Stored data
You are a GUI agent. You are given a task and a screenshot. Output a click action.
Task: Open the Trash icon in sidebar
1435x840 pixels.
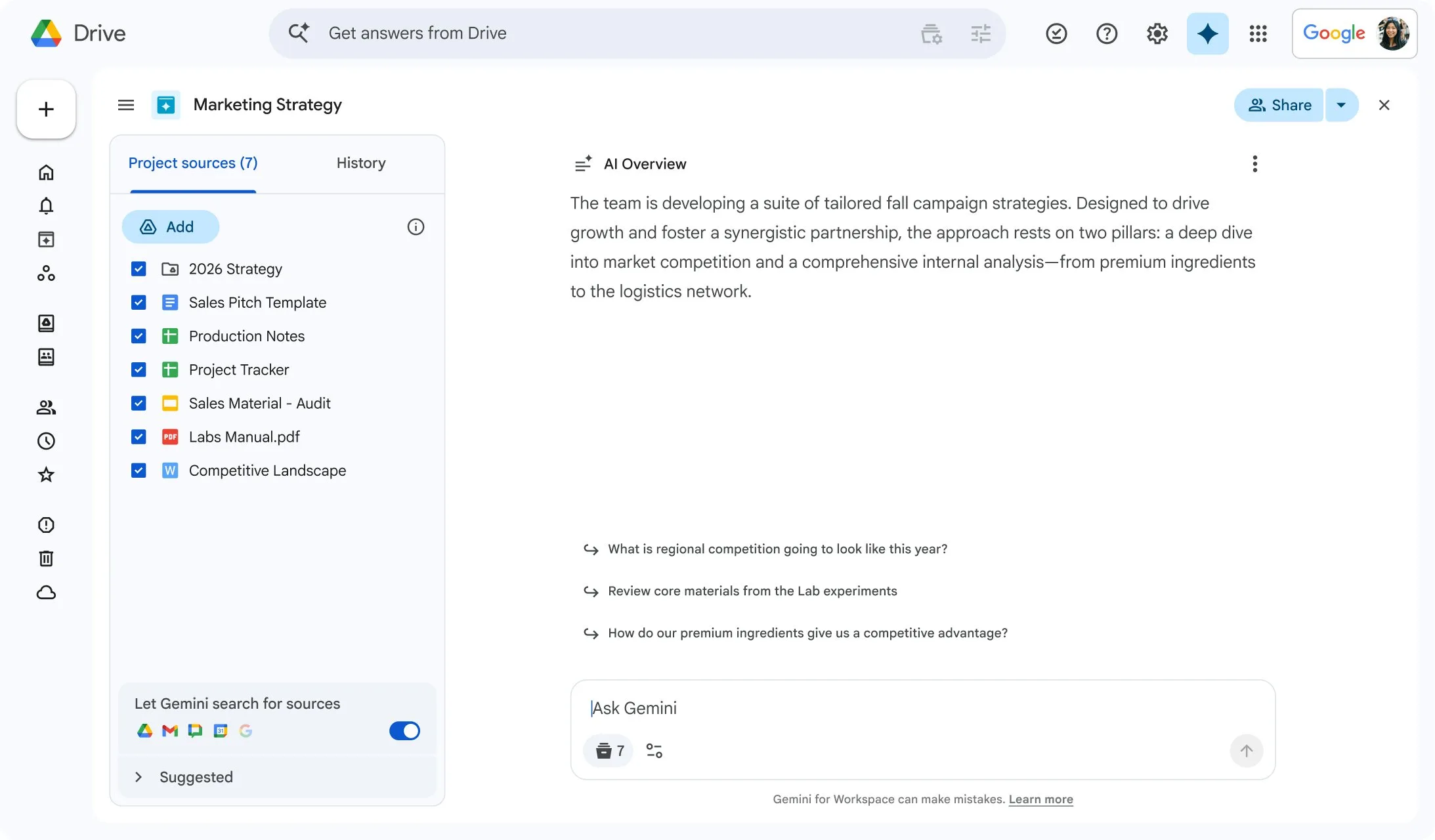click(x=46, y=557)
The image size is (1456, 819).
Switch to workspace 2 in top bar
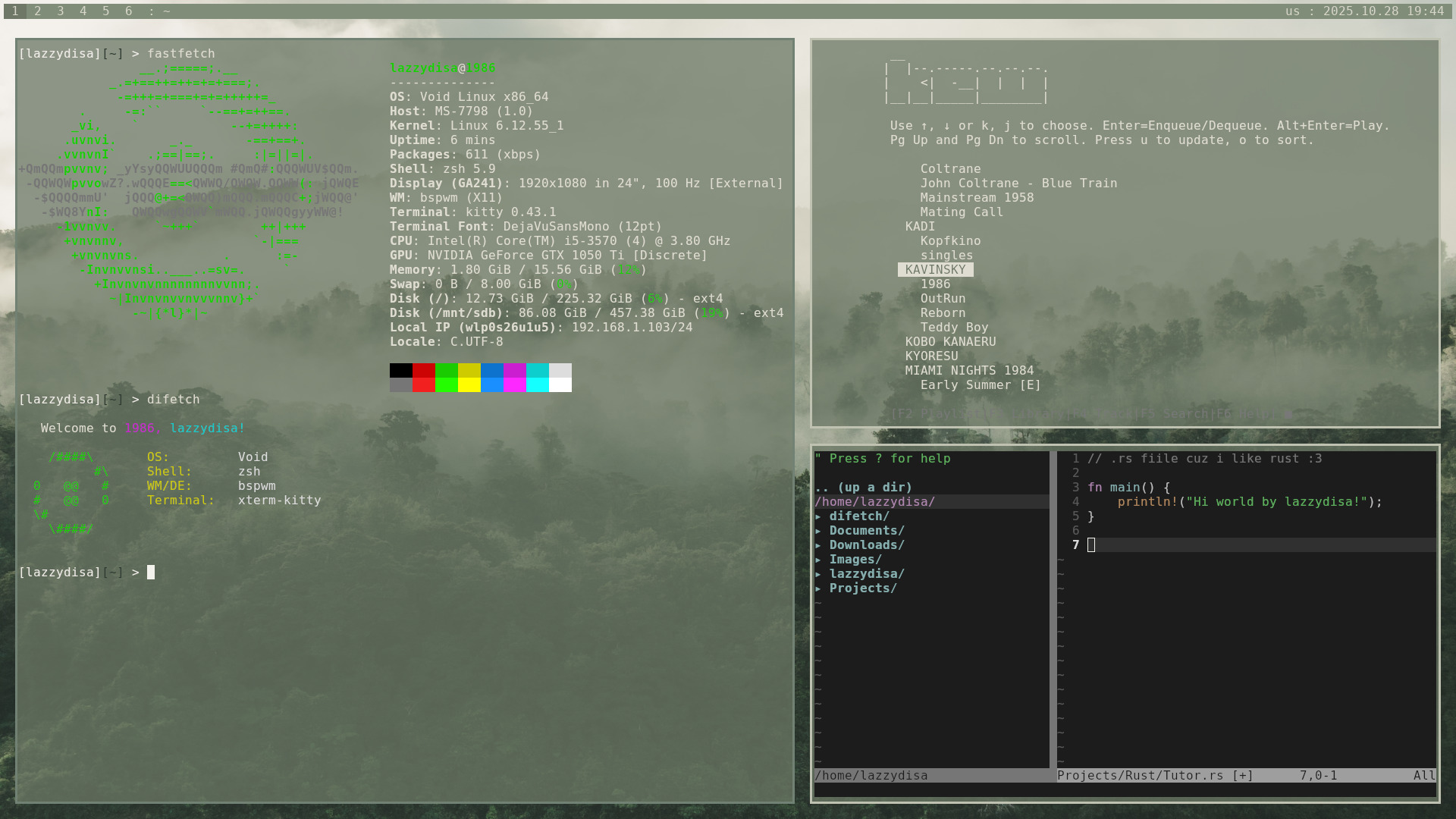click(37, 11)
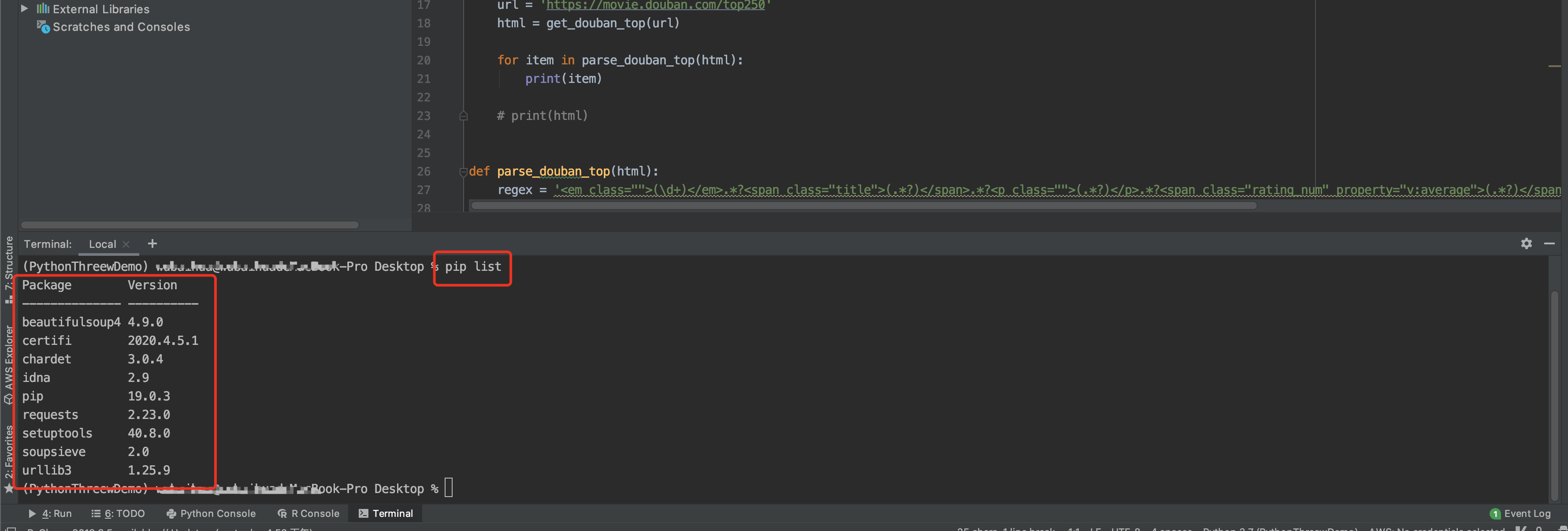Start a new terminal session with plus icon
The width and height of the screenshot is (1568, 531).
click(x=152, y=243)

** Requirement **
For the data above, return an exact copy that contains no pictures.

** Reply to the exercise **
You are a GUI agent. You are given a task and a screenshot. Output a click action.
Task: Open the Trash icon in sidebar
1435x840 pixels.
click(x=46, y=557)
The image size is (1456, 819).
Switch to workspace 2 in top bar
click(37, 11)
Start a new terminal session with plus icon
The width and height of the screenshot is (1568, 531).
click(x=152, y=243)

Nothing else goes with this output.